Look through the entries below and report every line that has "each".

▶ **Data records**:
= = = = =
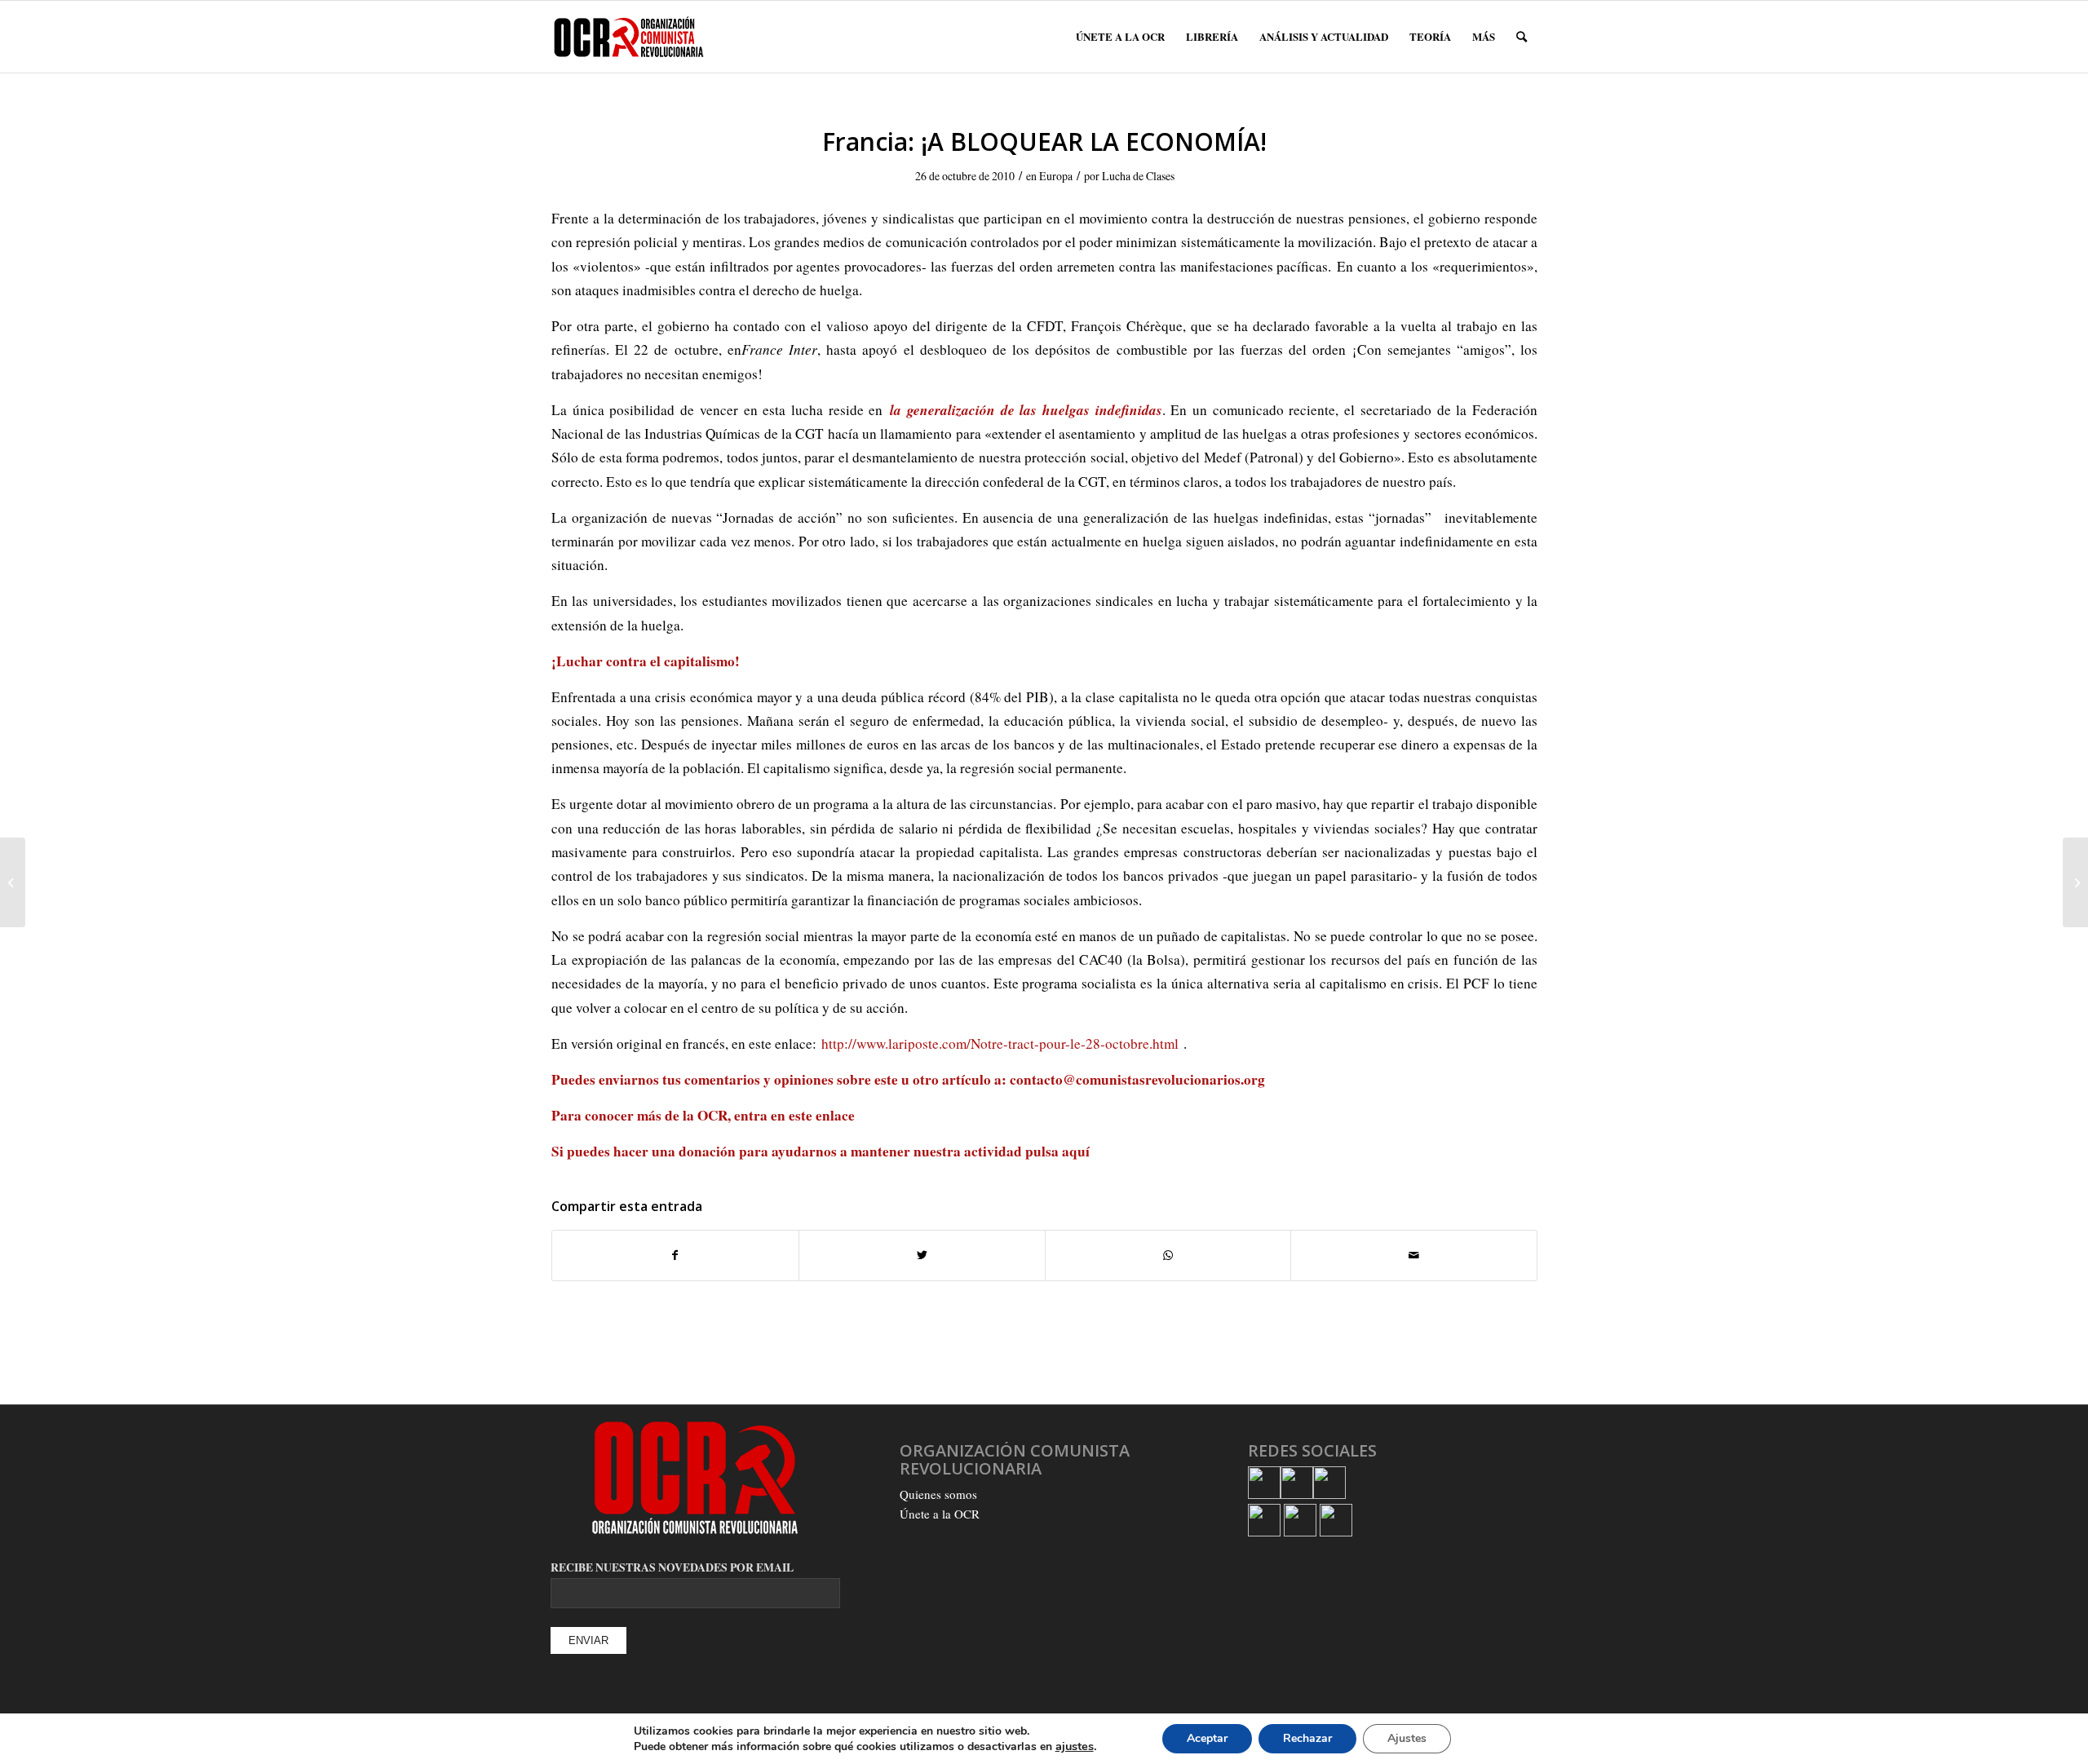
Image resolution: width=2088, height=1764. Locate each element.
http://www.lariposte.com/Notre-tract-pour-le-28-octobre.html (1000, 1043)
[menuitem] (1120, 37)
= = = = =
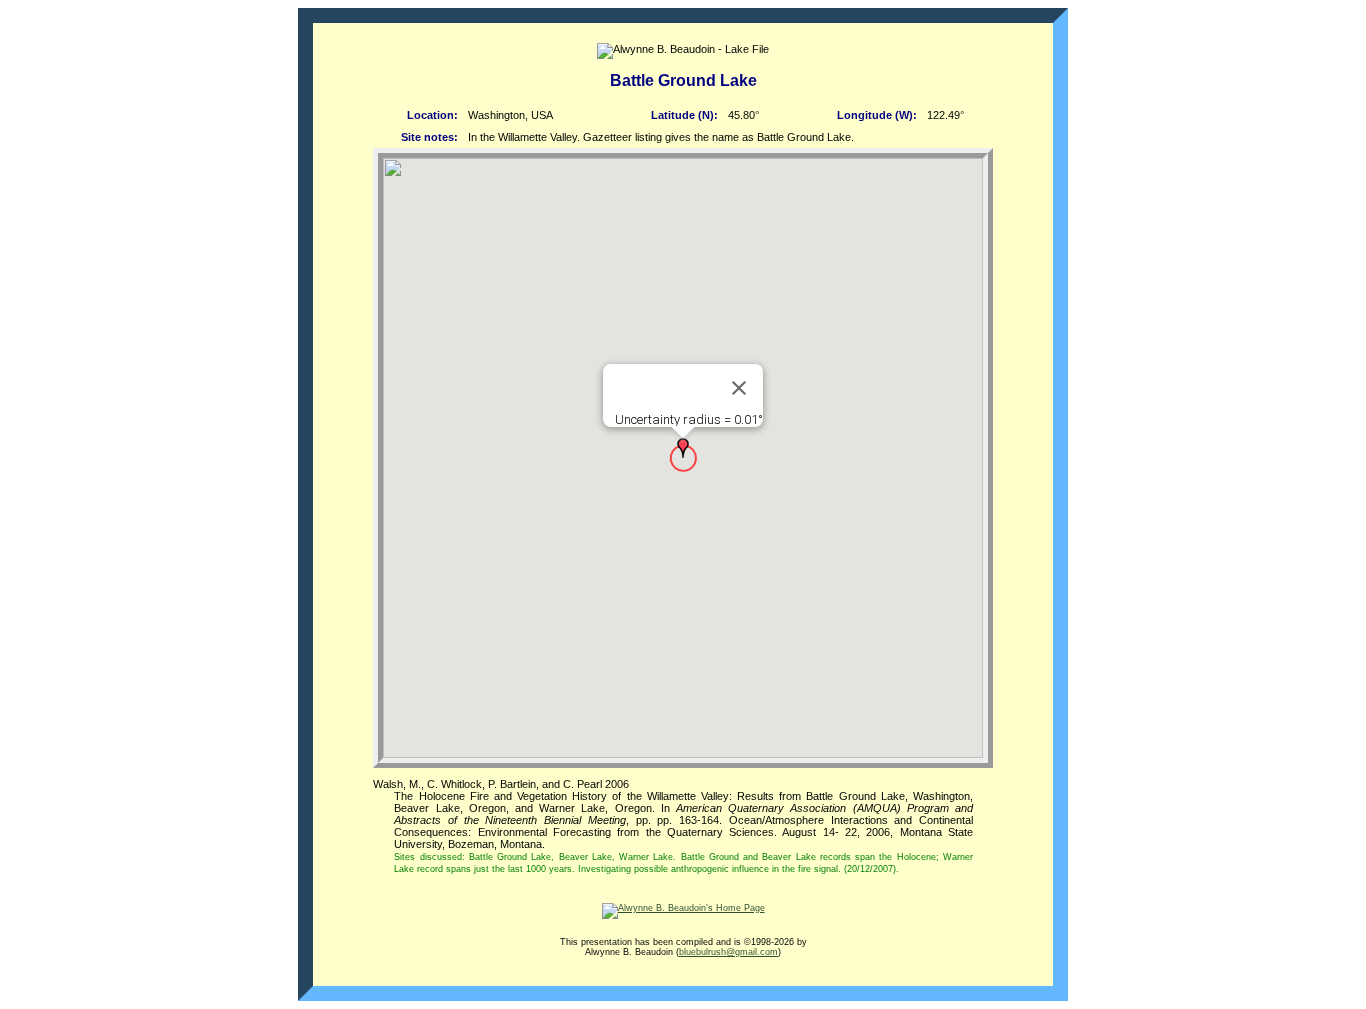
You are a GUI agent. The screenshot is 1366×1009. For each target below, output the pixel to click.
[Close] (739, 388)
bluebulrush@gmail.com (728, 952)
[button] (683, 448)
= = = = =
▶ **Response to this task**:
Image resolution: width=2088, height=1764. Locate each element.
You are a GUI agent. The screenshot is 1366×1009. For each target below, output the pixel to click.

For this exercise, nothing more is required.